FRAGMENTO DEL TEXTO ▸
Los perros, como las personas, ocupan un lugar que sólo se aprecia en toda su medida cuando faltan. Ya lo dice el concepto que empleamos para referirnos a ellos, “animales de compañía”. Es largo pero pone el acento donde debe, en su presencia; mascota en castellano es insuficiente y hasta banaliza lo que son a través de esa segunda asociación con la buena suerte, y “pet”, préstamo mucho más reciente, me resulta directamente cretino, excepto en boca de quien tenga como lengua materna el inglés.
Además de cumplir en general con todos los tópicos, de leales, abnegados, incondicionales, listos, algunos incluso sagaces, cada uno desarrolla junto a su amo una complicidad privilegiada, que va más allá de lo meramente utilitario -tengo una amiga que ya me ha mostrado que no debo competir por su aprecio con su gata-.
Mi animal de compañía era una perra Husky cuyo destino se tropezó con nosotros, mi mujer y yo, al comienzo de una nueva noche fría y húmeda de noviembre del año 1999, apareciendo desde la oscuridad en un aparcamiento de una tienda, en un polígono de carretera. Volvíamos a Madrid de pasar un día en el campo y nos detuvimos a ver azulejos para un proyecto que yo entonces tenía entre manos.

DATOS PROPORCIONADOS ▸
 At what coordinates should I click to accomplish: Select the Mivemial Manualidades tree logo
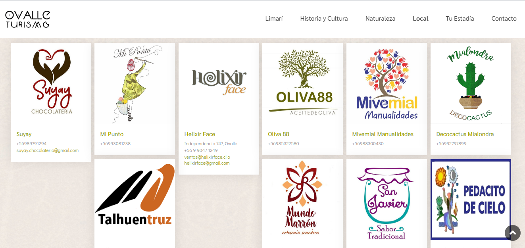[x=387, y=83]
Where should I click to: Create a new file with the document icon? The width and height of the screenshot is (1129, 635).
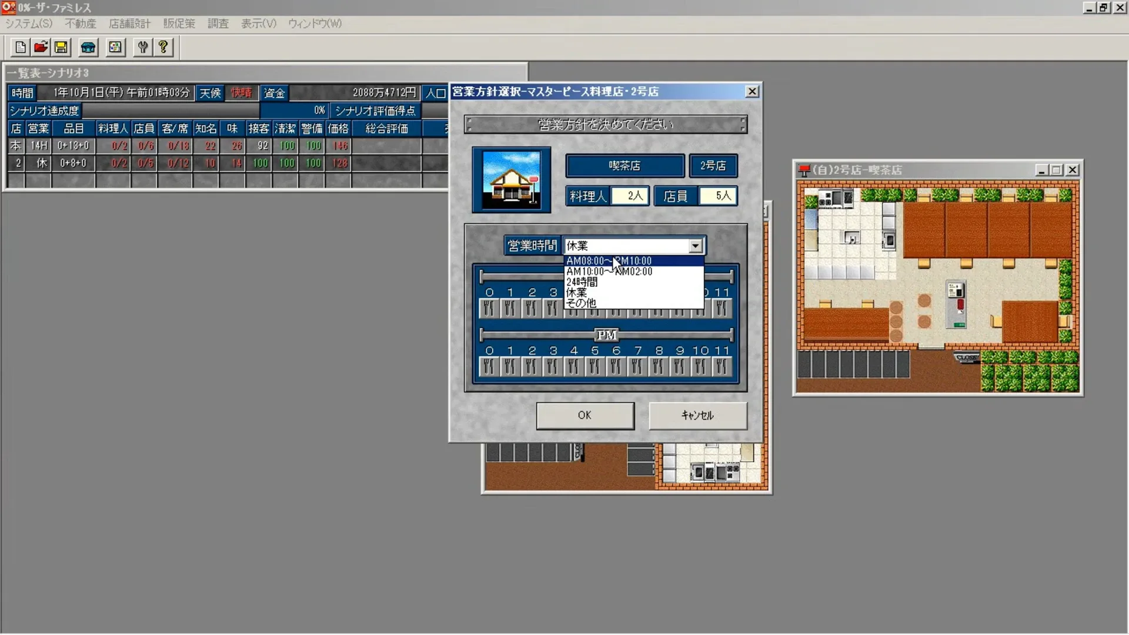coord(20,47)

TAREAS A REALIZAR ▸
**A)** Según el texto sobre los perros como animales de compañía, ¿en qué mes y año apareció la perra Husky?
**B)** Transcribe del texto sobre los perros el fragmento que va desde "Además de cumplir" hasta "con su gata-.".
Este material no hace falta para resolver nada.

RESPUESTAS DESARROLLADAS ▸
**A)** En noviembre de 1999.

**B)**
Además de cumplir en general con todos los tópicos, de leales, abnegados, incondicionales, listos, algunos incluso sagaces, cada uno desarrolla junto a su amo una complicidad privilegiada, que va más allá de lo meramente utilitario -tengo una amiga que ya me ha mostrado que no debo competir por su aprecio con su gata-.